→ **Brief**
Among the records, which lines include "from"? List them.

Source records
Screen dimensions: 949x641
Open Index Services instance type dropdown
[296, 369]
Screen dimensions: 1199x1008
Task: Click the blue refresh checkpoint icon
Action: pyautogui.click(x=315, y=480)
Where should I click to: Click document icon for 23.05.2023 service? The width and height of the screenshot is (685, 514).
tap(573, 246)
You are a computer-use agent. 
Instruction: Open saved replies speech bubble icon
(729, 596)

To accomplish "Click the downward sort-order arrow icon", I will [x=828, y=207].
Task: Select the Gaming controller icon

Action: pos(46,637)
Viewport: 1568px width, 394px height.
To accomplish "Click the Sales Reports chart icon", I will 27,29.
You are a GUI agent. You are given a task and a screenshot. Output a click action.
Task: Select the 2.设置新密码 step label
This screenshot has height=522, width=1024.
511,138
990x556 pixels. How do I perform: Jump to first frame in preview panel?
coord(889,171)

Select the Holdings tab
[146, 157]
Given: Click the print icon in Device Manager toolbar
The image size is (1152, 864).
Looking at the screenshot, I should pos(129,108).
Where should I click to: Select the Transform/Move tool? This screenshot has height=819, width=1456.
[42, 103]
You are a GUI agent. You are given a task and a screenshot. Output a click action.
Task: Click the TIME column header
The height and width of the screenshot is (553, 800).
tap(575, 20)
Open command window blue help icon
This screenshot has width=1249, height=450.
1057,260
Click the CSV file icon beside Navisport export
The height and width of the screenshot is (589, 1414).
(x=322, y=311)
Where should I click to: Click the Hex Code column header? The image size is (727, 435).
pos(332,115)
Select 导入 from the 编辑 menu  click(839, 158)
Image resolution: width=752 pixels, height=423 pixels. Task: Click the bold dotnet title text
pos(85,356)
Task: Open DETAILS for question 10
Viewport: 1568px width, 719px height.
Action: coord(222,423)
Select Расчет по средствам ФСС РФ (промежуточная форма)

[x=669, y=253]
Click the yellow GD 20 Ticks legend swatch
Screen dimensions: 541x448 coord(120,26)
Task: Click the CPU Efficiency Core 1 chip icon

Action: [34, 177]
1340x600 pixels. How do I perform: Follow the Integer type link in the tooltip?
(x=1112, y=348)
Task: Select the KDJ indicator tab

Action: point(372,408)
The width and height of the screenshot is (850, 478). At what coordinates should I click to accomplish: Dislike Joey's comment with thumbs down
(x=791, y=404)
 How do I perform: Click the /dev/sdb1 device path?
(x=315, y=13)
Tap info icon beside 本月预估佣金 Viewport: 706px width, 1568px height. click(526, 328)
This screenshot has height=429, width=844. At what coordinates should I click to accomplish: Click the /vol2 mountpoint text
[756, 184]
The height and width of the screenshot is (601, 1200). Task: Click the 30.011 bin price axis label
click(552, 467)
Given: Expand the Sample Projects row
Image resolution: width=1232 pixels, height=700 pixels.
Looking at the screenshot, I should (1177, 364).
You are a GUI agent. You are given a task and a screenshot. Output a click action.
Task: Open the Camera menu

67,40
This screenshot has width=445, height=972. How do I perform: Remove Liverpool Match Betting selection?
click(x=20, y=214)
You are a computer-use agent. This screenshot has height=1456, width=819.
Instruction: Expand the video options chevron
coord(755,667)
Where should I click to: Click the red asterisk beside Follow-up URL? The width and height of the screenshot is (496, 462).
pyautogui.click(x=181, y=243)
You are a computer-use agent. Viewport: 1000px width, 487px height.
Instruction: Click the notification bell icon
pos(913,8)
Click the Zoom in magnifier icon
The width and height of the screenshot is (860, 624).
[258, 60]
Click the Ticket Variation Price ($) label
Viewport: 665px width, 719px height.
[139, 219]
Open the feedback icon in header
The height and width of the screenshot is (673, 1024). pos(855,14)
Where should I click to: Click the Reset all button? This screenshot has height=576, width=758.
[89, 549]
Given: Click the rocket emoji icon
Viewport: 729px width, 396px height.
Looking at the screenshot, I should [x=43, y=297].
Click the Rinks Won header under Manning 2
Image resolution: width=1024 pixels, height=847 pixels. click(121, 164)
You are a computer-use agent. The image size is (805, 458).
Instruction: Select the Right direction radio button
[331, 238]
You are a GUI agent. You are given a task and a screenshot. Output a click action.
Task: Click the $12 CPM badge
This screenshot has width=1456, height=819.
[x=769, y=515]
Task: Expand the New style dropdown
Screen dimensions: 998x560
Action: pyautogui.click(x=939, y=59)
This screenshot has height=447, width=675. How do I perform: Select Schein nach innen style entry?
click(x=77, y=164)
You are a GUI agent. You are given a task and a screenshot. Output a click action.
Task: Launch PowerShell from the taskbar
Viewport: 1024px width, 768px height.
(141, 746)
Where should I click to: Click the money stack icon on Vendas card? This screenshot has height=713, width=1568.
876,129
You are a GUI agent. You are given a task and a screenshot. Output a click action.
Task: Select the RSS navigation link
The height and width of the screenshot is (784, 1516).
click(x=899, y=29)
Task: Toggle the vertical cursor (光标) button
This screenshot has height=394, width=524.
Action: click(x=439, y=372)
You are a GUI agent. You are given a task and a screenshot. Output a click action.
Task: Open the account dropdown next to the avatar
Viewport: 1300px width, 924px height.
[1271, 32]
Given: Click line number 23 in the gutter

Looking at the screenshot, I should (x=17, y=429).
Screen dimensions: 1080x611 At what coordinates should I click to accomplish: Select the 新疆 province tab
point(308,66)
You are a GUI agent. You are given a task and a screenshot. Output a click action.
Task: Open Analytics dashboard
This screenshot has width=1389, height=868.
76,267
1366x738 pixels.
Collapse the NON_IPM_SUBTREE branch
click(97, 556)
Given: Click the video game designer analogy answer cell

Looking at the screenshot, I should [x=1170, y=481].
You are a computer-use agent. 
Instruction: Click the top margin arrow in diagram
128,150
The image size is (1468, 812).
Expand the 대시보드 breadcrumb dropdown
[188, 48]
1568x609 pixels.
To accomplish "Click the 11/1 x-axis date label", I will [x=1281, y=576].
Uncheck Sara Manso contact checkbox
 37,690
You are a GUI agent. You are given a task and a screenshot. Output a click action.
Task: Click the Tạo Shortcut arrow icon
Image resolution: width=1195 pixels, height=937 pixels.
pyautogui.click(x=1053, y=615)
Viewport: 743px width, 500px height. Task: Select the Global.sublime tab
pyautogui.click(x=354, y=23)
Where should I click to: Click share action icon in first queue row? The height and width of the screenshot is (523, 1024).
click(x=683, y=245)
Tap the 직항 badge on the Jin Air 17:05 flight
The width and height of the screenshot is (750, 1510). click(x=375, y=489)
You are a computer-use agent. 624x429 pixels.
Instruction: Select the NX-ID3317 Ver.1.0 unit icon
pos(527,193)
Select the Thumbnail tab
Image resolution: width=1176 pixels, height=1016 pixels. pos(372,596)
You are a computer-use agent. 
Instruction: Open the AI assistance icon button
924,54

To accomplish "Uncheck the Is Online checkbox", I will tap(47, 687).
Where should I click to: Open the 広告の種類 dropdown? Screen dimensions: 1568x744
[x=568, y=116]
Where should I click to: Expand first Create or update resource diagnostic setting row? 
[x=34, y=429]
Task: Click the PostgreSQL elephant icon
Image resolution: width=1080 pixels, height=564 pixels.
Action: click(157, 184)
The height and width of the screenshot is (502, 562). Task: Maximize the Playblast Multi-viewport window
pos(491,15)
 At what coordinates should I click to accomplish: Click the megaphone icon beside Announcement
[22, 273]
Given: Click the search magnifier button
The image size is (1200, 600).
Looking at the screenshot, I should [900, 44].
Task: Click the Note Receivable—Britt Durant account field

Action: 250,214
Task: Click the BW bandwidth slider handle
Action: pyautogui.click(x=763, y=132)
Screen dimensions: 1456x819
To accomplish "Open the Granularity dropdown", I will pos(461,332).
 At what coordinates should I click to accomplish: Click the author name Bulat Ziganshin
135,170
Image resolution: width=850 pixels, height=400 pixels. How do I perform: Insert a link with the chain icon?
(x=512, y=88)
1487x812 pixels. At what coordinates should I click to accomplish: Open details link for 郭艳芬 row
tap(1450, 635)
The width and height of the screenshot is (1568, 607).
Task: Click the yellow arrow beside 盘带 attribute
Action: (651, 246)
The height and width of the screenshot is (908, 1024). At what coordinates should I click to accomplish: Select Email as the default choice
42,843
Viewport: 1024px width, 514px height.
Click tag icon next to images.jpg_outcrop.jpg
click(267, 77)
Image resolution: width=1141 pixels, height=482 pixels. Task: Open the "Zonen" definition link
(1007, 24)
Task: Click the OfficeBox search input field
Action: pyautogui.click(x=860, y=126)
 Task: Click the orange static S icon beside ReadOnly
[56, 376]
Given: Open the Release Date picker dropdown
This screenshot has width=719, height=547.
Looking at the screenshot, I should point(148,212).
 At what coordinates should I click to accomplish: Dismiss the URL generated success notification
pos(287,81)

→ **Expected answer**
Select 导入 from the 编辑 menu  click(839, 158)
Task: Launch PowerShell from the taskbar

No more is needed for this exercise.